Output the line that contains "You are a computer-use agent." together with each line after it, through the final line of the listing below, word for word; omit pictures.

The data ▸
···
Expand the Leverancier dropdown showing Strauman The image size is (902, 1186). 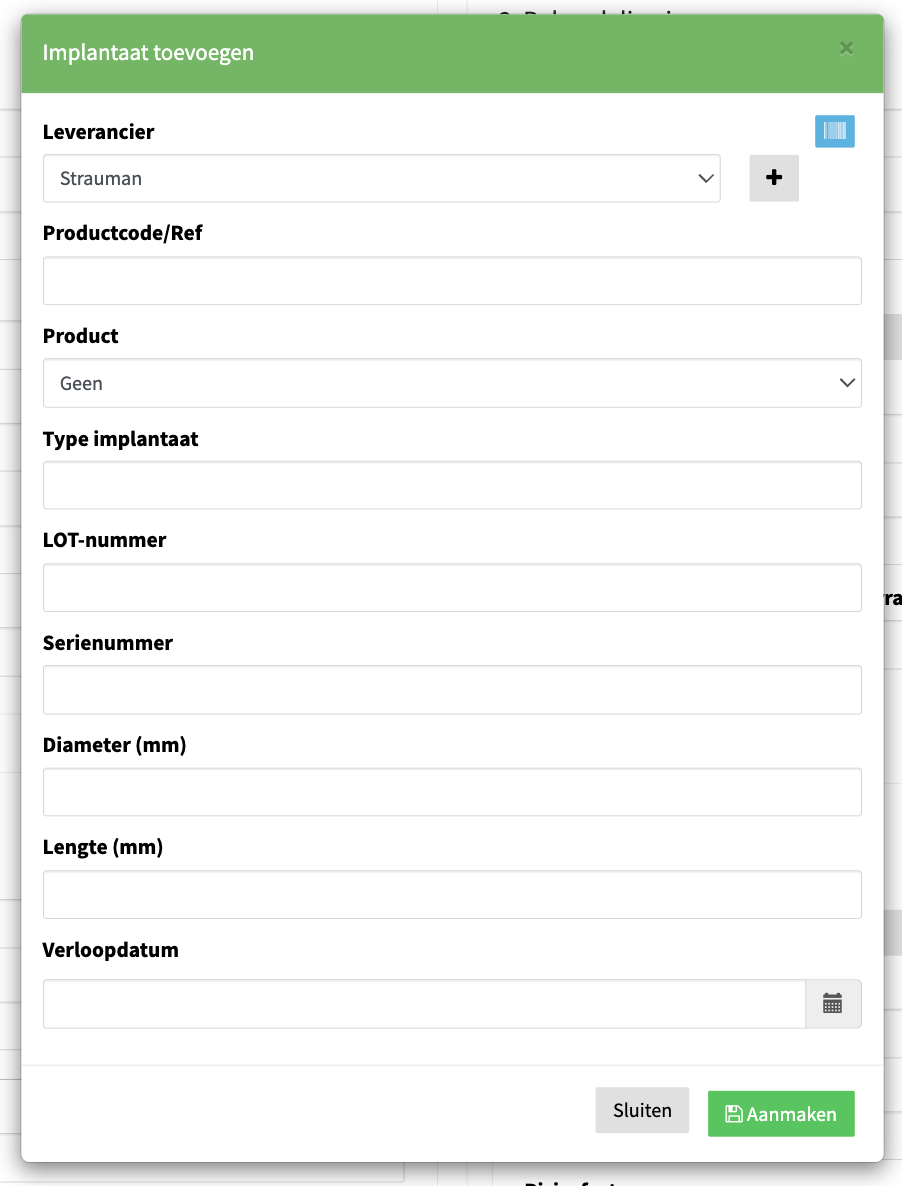[x=382, y=179]
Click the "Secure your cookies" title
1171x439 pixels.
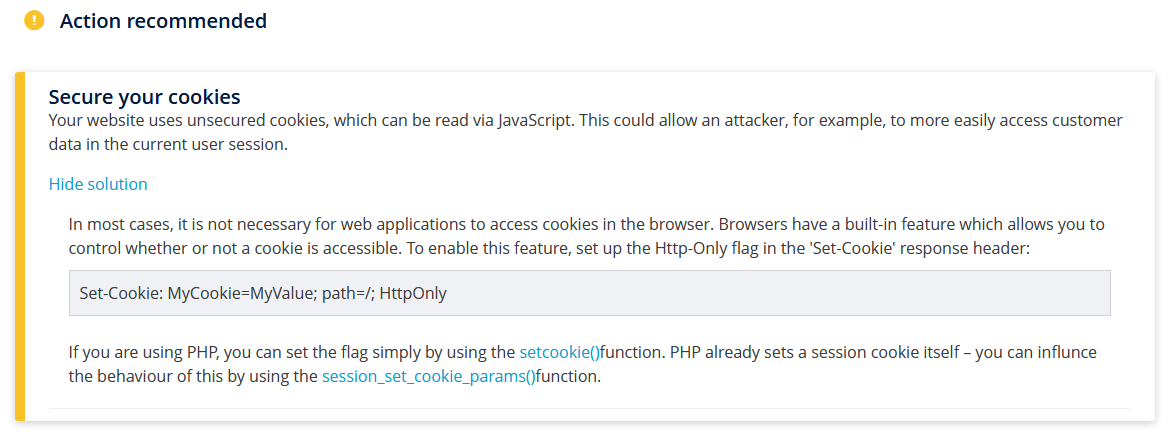pyautogui.click(x=145, y=97)
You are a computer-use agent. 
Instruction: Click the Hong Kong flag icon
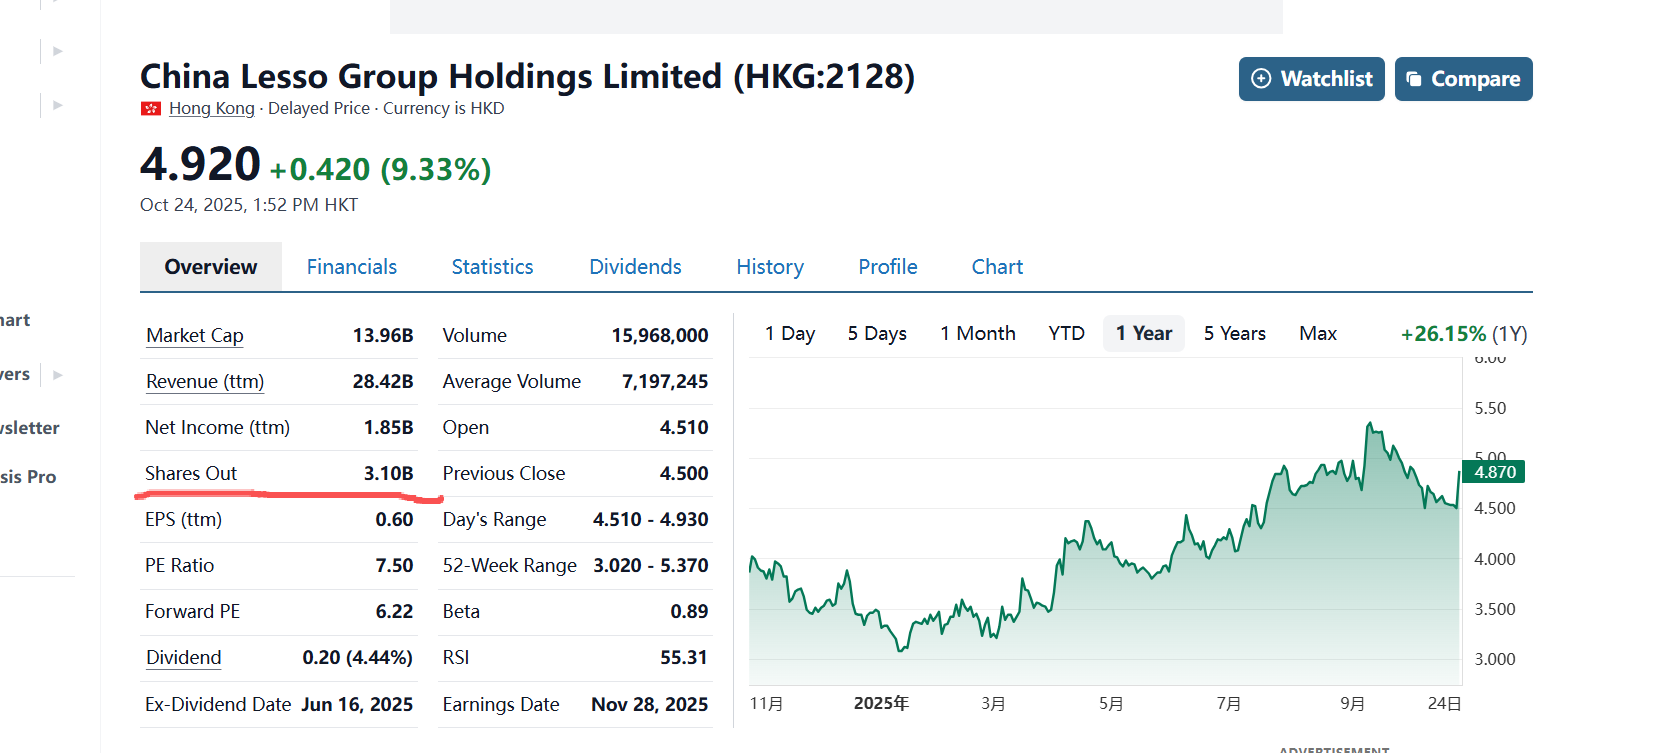(x=151, y=109)
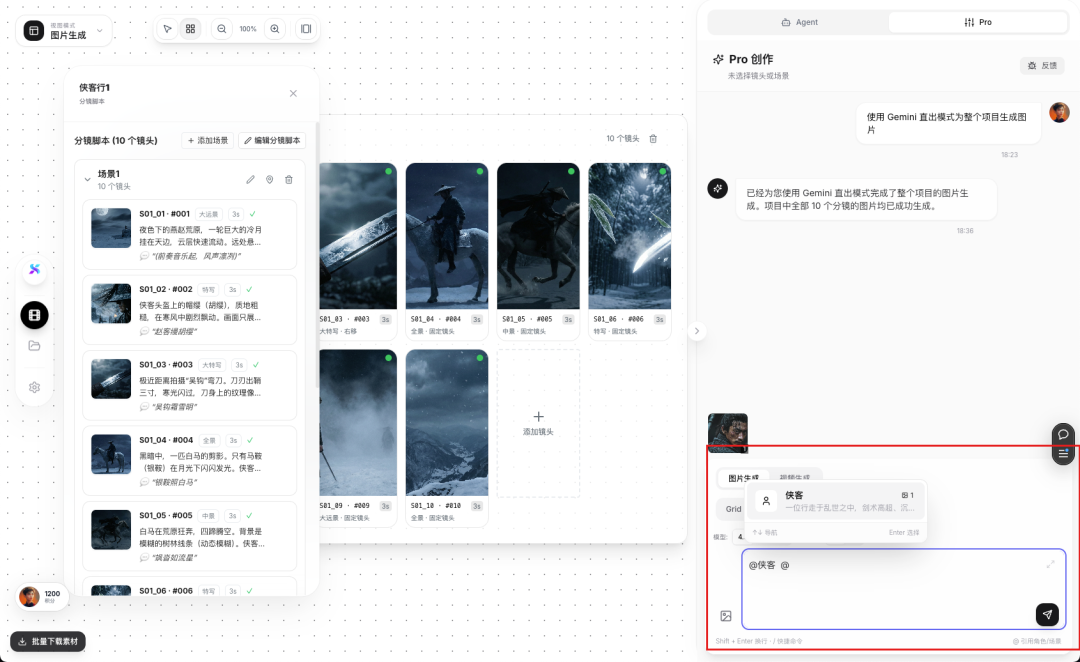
···
Task result ▸
You are a computer-use agent. 
Instruction: Click the Hong Kong flag icon
(x=151, y=109)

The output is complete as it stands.